本文:
五感を研ぎ澄ますと
昨年、少年少女向けの野外体験学習プログラムというものにちょっと縁があって、さわりだけ付き合う機会があった。
海辺の林の中で、インストラクターが 「目を閉じて耳を澄ませてください。さあ、何種類の音が聞こえるか、指を折って数えてみましょう」 という。試しに私もやってみた。
初めのうちは人間の立てる音しか聞こえない。周りの人間の小さな話し声、林の中の落ち葉を踏むカサコソいう音、そして、遠くの国道を走る車の音。しかし、すぐに驚くほど豊かな音の世界に、自分が包まれていることがわかってくる。
風の音が聞こえる。まるで自然が呼吸をしているように、強く、弱く、常に耳のそばで鳴っている。そして、その奥で通低音のように鳴っているのが、磯に打ち寄せる波の音だ。
小鳥たちの声も聞こえる。ツツピー、ピィ~、チュンチュン、チチチ ・・・。チュンチュンというのはスズメだろうが、その他は何という鳥かわからない。わからないが、鳴き声がそれぞれ違うので 4種類いることはわかる。そして、カアというカラスの声も聞こえる。これで鳥は 5種類だ。
さらに風が少し強まると聞こえる葉擦れの音。それも高い所と低い所では葉の種類が違うから、鳴る音も違う。少なくとも、12種類の音が確認できた。
しばらくして、子どもたちに何種類の音が聞こえたか、インストラクターが聞く。驚いたことに、ほとんどの子は 3~4種類の音しか聞いていない。話し声、足音、車の音、鳥の鳴き声ぐらいのものだ。
多くの子どもたちには、風の音が聞こえていない。さらに、鳥の鳴き声が聞き分けられず、1つの音にしか聞こえていない。葉擦れの音は意識すらされていない。これって、かなりやばいんじゃないかという気がした。

指示 a:
上の本文を、一字も変えずに最初から最後までそのまま繰り返してください。
本文とリストは、それぞれ別の出典から取られたものである。

元のリスト:

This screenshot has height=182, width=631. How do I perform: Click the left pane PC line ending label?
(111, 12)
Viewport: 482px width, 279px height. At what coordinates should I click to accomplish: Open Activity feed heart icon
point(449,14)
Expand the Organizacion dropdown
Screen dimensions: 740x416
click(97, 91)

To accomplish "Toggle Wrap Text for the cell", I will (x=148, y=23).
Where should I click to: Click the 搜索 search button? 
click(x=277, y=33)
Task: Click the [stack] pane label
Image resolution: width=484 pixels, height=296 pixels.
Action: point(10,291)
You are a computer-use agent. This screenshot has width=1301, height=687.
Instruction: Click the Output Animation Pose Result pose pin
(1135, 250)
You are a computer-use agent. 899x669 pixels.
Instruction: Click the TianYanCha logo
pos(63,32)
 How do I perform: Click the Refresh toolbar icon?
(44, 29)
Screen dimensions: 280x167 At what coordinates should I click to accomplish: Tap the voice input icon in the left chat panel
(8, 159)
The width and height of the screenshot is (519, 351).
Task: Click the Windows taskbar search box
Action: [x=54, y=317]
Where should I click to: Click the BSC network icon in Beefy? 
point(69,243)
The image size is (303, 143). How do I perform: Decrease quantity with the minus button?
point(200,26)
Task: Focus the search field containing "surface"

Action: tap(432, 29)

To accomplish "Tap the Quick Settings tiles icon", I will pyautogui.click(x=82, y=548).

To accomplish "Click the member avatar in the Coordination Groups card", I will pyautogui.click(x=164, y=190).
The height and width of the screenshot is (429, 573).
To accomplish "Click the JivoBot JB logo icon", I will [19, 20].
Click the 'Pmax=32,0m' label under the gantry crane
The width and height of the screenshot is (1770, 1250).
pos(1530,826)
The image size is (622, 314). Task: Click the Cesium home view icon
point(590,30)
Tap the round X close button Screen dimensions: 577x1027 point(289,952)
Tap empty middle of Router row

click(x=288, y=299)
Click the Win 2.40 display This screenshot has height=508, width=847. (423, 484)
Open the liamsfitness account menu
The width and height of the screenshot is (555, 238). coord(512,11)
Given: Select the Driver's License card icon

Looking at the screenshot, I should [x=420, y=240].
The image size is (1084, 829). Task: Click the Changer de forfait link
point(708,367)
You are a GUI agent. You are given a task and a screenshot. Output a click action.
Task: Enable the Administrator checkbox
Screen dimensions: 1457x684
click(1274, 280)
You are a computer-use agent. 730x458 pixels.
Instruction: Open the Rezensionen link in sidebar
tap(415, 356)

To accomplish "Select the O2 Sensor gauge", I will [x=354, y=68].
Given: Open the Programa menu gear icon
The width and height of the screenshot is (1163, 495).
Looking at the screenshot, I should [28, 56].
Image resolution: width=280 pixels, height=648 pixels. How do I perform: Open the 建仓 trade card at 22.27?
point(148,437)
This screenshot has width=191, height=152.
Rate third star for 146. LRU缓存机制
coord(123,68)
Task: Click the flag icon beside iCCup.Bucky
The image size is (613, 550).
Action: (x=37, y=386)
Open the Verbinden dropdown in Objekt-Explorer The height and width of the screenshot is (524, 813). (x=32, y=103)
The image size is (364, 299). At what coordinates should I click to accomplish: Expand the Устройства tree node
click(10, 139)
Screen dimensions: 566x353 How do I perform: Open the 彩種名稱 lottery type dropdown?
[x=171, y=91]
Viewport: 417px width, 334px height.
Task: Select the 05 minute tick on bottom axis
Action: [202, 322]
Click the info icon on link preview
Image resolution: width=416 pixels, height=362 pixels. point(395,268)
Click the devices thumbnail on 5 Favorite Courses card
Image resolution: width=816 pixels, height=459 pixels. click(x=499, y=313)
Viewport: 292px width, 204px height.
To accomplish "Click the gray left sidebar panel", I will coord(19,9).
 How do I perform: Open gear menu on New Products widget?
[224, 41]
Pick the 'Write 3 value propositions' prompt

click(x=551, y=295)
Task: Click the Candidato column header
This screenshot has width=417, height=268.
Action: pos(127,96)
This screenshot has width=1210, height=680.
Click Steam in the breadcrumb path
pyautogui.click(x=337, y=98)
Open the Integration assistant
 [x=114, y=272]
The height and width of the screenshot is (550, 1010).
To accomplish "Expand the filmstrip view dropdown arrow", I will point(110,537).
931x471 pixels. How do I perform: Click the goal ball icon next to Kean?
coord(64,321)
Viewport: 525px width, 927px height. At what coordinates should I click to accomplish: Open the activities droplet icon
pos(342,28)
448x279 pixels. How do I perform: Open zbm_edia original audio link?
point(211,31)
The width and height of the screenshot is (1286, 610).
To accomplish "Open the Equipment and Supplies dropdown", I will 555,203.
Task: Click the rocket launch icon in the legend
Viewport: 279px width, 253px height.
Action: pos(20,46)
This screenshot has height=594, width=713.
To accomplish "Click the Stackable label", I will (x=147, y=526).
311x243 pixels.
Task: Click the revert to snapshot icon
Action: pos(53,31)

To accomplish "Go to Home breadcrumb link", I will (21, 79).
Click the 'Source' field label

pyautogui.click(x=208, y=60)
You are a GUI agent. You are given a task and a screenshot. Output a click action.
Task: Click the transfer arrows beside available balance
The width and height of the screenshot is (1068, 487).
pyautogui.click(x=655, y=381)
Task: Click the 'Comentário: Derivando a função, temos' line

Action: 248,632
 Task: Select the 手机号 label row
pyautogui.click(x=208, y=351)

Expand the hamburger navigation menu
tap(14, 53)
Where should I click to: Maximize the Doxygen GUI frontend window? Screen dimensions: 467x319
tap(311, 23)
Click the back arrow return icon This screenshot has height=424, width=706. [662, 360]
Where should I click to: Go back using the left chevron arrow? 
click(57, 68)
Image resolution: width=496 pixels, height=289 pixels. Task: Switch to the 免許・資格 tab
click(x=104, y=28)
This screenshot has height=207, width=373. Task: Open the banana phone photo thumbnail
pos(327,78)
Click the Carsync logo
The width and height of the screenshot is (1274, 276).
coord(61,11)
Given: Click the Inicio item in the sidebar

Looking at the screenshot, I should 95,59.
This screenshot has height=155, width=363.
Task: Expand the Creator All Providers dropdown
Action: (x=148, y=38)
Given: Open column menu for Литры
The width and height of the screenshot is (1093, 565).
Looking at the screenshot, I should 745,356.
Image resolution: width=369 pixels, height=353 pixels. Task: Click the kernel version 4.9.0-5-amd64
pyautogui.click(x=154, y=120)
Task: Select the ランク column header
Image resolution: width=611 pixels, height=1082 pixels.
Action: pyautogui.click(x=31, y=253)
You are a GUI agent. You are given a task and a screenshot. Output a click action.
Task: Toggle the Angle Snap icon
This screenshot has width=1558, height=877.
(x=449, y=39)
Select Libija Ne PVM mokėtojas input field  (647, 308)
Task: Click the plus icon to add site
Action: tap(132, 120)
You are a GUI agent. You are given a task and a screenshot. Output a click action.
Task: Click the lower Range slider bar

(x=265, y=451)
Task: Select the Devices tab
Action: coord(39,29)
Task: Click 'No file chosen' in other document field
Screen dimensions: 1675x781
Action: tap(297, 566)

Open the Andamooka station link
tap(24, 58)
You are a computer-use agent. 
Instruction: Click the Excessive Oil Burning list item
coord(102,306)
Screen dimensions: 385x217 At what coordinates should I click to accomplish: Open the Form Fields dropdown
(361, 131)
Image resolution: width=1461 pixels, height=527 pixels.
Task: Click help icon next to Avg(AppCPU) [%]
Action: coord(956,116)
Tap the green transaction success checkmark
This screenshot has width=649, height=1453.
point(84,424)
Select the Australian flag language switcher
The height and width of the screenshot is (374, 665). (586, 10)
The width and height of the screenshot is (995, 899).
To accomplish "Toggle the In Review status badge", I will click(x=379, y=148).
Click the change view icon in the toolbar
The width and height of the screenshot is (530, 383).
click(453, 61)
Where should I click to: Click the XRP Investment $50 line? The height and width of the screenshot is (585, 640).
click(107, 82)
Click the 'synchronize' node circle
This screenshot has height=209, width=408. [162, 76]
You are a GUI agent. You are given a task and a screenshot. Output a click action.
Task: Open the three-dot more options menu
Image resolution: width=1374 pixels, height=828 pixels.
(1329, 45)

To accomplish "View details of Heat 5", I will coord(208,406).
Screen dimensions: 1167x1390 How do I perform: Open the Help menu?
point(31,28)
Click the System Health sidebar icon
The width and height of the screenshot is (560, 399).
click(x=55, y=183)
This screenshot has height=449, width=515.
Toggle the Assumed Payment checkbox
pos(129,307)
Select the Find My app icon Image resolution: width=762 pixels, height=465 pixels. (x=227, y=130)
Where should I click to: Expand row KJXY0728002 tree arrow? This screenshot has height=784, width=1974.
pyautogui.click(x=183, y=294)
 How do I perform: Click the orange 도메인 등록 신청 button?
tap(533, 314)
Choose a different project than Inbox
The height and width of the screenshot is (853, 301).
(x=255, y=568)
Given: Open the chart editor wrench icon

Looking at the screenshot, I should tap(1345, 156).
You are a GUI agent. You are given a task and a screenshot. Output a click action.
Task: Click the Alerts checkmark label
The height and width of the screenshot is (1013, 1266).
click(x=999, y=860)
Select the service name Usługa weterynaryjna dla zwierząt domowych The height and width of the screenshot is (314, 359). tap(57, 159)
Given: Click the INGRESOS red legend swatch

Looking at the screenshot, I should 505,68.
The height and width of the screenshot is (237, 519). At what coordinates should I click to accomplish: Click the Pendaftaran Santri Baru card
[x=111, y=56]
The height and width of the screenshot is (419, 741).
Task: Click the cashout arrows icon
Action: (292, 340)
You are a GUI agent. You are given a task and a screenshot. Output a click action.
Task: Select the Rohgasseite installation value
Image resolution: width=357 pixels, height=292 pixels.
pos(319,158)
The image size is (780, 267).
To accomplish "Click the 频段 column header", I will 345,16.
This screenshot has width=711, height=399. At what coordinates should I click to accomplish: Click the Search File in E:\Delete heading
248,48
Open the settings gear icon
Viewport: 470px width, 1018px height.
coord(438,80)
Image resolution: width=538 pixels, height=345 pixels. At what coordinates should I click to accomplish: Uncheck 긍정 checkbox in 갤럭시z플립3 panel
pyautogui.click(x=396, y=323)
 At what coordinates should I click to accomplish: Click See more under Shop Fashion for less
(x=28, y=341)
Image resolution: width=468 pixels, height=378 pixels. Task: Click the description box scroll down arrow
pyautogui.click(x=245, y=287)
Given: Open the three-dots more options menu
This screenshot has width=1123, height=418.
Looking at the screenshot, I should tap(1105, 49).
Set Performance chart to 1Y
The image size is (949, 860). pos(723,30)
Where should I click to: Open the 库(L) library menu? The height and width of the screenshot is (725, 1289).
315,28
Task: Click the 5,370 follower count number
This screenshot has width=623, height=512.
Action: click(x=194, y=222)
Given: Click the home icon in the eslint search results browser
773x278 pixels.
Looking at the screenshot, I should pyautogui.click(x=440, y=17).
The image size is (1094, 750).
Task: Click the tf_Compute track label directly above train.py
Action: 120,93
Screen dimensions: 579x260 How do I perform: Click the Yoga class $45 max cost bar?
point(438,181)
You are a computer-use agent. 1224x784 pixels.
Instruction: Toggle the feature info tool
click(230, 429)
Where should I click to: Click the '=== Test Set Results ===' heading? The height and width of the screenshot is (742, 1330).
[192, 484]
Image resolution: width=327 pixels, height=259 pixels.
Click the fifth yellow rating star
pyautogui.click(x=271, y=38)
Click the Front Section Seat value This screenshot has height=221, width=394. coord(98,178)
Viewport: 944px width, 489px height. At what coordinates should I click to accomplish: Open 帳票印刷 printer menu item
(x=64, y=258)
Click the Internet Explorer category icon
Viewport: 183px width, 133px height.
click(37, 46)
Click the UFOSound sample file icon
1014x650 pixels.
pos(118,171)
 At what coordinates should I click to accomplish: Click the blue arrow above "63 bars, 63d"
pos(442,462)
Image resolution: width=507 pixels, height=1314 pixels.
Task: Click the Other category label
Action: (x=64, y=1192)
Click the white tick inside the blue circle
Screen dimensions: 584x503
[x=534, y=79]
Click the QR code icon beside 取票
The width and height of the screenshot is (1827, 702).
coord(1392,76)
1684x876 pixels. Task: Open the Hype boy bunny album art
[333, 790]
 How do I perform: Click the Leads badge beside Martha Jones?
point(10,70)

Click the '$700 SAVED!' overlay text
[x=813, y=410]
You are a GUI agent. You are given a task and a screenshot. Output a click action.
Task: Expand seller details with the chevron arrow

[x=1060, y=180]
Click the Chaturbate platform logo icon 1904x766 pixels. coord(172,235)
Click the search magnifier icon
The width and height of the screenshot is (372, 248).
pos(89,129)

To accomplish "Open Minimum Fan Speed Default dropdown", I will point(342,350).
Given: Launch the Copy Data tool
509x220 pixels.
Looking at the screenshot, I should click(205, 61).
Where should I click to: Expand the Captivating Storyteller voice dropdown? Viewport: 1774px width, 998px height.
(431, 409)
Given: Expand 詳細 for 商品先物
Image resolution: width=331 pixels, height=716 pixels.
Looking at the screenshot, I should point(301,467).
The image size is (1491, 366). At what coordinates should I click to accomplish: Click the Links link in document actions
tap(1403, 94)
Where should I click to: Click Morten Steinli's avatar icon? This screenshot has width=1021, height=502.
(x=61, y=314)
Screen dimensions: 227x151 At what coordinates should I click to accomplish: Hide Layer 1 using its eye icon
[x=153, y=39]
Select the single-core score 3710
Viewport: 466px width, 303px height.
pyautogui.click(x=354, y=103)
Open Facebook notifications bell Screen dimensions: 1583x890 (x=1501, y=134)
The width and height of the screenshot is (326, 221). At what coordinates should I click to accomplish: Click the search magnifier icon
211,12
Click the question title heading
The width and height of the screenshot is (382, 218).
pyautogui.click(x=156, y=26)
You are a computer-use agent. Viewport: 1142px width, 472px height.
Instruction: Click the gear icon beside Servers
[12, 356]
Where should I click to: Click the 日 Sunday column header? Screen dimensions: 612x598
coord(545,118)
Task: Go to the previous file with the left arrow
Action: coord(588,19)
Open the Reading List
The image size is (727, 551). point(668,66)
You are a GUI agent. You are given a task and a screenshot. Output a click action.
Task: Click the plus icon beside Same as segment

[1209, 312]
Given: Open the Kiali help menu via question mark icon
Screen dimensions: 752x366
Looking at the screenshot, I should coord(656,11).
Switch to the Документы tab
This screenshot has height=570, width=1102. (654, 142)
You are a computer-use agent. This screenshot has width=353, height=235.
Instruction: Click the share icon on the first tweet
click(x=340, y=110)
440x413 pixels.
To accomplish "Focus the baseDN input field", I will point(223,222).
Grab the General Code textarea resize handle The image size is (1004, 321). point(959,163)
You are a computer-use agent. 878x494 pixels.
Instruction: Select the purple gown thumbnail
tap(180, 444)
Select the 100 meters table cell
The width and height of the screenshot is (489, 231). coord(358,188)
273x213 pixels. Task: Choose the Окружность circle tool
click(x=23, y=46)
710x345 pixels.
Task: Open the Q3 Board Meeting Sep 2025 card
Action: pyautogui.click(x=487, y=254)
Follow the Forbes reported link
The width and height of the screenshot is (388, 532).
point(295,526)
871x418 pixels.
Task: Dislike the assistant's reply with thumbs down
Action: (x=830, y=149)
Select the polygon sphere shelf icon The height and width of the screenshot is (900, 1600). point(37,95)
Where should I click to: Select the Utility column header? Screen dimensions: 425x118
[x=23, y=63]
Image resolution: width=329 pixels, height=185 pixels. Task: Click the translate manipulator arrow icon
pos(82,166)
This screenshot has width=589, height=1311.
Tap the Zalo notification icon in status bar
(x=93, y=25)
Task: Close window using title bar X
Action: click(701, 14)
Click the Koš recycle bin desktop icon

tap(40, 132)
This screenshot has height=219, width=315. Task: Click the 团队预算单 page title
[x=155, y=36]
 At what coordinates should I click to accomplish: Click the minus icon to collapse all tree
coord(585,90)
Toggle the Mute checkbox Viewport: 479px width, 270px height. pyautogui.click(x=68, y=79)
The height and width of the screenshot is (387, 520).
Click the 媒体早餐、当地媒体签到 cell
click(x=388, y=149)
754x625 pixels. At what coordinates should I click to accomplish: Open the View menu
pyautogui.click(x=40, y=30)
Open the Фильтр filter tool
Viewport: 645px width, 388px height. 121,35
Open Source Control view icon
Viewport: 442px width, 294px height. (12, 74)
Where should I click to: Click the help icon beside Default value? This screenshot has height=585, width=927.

指示 b:
リストのうち、「Click the info icon on link preview」を含む行から「Image resolution: width=816」を含む行まで（両端の行も含む）を、列名を「指示」と「答え」とする2列のCSVの形に整えてください。指示とその答えの1組ごとに1行とし、それぞれを引用符で囲んだ1つのフィールドに入れ、改行は空白に置き換えてください。

出力全文 a:
五感を研ぎ澄ますと
昨年、少年少女向けの野外体験学習プログラムというものにちょっと縁があって、さわりだけ付き合う機会があった。
海辺の林の中で、インストラクターが 「目を閉じて耳を澄ませてください。さあ、何種類の音が聞こえるか、指を折って数えてみましょう」 という。試しに私もやってみた。
初めのうちは人間の立てる音しか聞こえない。周りの人間の小さな話し声、林の中の落ち葉を踏むカサコソいう音、そして、遠くの国道を走る車の音。しかし、すぐに驚くほど豊かな音の世界に、自分が包まれていることがわかってくる。
風の音が聞こえる。まるで自然が呼吸をしているように、強く、弱く、常に耳のそばで鳴っている。そして、その奥で通低音のように鳴っているのが、磯に打ち寄せる波の音だ。
小鳥たちの声も聞こえる。ツツピー、ピィ~、チュンチュン、チチチ ・・・。チュンチュンというのはスズメだろうが、その他は何という鳥かわからない。わからないが、鳴き声がそれぞれ違うので 4種類いることはわかる。そして、カアというカラスの声も聞こえる。これで鳥は 5種類だ。
さらに風が少し強まると聞こえる葉擦れの音。それも高い所と低い所では葉の種類が違うから、鳴る音も違う。少なくとも、12種類の音が確認できた。
しばらくして、子どもたちに何種類の音が聞こえたか、インストラクターが聞く。驚いたことに、ほとんどの子は 3~4種類の音しか聞いていない。話し声、足音、車の音、鳥の鳴き声ぐらいのものだ。
多くの子どもたちには、風の音が聞こえていない。さらに、鳥の鳴き声が聞き分けられず、1つの音にしか聞こえていない。葉擦れの音は意識すらされていない。これって、かなりやばいんじゃないかという気がした。

出力全文 b:
指示,答え
"Click the info icon on link preview","Image resolution: width=416 pixels, height=362 pixels. point(395,268)"
"Click the devices thumbnail on 5 Favorite Courses card","Image resolution: width=816 pixels, height=459 pixels. click(x=499, y=313)"